PK: My perspectives have definitely evolved over time. I think readers can probably see that in Uncertain Ground. The first essay that I wrote, “Death and Memory,” is about the experience of watching a person die in the hospital and then going to New York on leave. And I think that essay in particular has more anger towards a civilian society that is less interested in war. Later, when I think about the moment in time, I realized that there was a lot more political debate about the wars than I was initially aware of. There’s a balance in terms of how we think about our responsibilities as citizens.
Veterans’ initial alienation is an understandable response, but needs to be pushed past in order to come to a healthier approach to our society. There are a lot of issues of great political importance in American life — and people’s ordinary lives — when they don’t think about war, and are still deeply important and worthy of respect. That kind of perpetual complaint from veterans against civilian culture is unhealthy.
COD: I was particularly enthralled by your essay, “The Good War,” which tackles the way we remember, or more accurately, misremember certain wars when describing moral behavior and ethics in combat. With the prevalence of cameras everywhere, do you think an increase in visibility has bridged that gap between what you call “historical memory and the lived-experience?” Do you foresee any problems in future wars coming from that new transparency?

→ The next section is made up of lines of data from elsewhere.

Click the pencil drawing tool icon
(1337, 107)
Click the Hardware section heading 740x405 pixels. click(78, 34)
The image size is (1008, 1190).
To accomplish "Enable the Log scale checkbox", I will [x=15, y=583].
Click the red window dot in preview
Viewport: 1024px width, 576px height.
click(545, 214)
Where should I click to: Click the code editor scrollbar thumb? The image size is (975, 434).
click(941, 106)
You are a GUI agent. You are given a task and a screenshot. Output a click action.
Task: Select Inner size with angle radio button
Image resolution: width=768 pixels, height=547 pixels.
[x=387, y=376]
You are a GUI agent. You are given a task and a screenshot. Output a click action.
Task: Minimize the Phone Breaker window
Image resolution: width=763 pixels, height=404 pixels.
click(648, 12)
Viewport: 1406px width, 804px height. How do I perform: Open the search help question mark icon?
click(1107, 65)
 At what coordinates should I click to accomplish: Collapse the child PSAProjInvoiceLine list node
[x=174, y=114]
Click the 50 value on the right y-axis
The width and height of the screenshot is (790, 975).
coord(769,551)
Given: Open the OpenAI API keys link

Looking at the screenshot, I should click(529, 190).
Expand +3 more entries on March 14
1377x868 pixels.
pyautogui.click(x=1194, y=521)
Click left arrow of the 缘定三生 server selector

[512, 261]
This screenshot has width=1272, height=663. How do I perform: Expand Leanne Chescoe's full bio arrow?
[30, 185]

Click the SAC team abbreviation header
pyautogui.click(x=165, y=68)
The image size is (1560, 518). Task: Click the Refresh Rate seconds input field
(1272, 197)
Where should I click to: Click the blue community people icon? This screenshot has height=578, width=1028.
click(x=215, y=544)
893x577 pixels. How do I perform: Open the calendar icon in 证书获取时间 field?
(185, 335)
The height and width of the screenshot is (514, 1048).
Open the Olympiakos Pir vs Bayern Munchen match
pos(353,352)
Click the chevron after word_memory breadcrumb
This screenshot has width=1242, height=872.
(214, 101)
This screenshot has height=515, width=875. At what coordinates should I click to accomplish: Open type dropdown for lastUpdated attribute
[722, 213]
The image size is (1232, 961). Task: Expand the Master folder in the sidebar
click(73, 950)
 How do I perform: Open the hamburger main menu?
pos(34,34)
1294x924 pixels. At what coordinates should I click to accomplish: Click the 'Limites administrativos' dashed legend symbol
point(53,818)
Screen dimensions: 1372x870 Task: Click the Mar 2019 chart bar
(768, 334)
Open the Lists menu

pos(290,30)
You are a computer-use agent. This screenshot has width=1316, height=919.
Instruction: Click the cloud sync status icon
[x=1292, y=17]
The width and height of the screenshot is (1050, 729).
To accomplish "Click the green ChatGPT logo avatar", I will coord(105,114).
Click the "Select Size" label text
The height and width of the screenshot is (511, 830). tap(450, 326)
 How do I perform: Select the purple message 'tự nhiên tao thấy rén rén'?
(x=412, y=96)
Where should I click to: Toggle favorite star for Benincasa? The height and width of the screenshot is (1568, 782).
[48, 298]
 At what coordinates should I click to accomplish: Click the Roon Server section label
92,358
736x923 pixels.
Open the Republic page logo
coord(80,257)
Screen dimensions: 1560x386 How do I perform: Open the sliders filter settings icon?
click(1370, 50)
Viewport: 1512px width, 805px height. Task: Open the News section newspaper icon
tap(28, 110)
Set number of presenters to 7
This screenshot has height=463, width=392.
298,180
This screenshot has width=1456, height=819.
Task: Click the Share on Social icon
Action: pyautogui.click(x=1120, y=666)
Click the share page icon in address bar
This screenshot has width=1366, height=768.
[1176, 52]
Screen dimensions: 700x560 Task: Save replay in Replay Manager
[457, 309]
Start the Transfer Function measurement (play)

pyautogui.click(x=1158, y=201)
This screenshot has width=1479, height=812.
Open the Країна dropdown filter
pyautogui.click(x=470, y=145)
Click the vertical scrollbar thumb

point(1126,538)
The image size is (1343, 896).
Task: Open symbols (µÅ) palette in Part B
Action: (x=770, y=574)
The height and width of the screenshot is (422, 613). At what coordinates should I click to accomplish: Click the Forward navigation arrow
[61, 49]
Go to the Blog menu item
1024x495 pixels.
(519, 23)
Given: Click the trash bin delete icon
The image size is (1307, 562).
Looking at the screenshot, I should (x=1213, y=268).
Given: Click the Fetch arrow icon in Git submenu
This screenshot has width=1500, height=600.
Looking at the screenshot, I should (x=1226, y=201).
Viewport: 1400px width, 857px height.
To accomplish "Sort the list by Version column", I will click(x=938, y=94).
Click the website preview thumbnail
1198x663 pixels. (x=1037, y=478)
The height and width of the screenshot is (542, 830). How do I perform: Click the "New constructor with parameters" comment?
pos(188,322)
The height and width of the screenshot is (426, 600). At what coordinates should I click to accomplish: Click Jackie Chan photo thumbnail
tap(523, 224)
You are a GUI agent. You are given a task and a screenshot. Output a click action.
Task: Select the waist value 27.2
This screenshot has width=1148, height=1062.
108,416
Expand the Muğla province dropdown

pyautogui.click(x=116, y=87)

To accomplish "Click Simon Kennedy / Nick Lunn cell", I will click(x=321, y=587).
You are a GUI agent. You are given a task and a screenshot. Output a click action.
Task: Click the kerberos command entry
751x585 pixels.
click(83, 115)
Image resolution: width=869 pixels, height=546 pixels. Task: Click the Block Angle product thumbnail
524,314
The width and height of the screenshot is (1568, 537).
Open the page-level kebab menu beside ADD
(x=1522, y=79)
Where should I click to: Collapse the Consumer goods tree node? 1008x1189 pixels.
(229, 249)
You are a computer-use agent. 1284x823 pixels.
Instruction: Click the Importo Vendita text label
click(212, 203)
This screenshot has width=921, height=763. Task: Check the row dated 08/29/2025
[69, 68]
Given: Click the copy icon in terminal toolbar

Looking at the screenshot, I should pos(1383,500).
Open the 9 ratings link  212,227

PK: I was just discussing with a friend yesterday about the alleged videos of Ukrainian soldiers behaving coolly to dead Russians and their families. There’s an interesting document from World War II by Pvt. Frank B. Sargent, which talks about how folks need to be trained, and one of the things that he emphasizes is the importance of hate. It’s this sort of frank discussion about what the experience of being in intense combat for prolonged periods of time does to someone psychologically. There’s this sort of thing that happens where these videos come out and people are shocked. I think that it’s a good thing that they’re shocked, because how we treat the dead and how we behave in combat is extremely important — for a whole variety of reasons, including our own humanity.
I also think that we shouldn’t be naive about what prolonged periods in war can do to people. I think that we just need to be clear-eyed. I think that cell phone videos are bringing information to you immediately, but I think that a lot of times, they’re sort of spectacle which is different from understanding, right?
One of the reasons that I’m committed to the written word is because it’s forcing someone to think through these issues in a slower, more contextualized and careful way. You can bring out the intensity of an experience that often gets flattened to a sort of shocking image. There’s something really bizarre about watching these wars on a screen. There’s this kind of weird, sanitized nature to it. I support the Ukrainians and hope for their battlefield success as much as anyone, but it’s odd to see people sharing videos of successful strikes because what they’re sharing are essentially snuff films, where, in many cases, a bunch of Russian conscripts who didn’t even know they were going to be invading Ukraine are burning to death. You share one video and you’re meant to feel exultation. You share another video and you’re meant to feel horror and disgust, but with the written word you’re going for more complex emotions, where you begin understanding how those things piece together.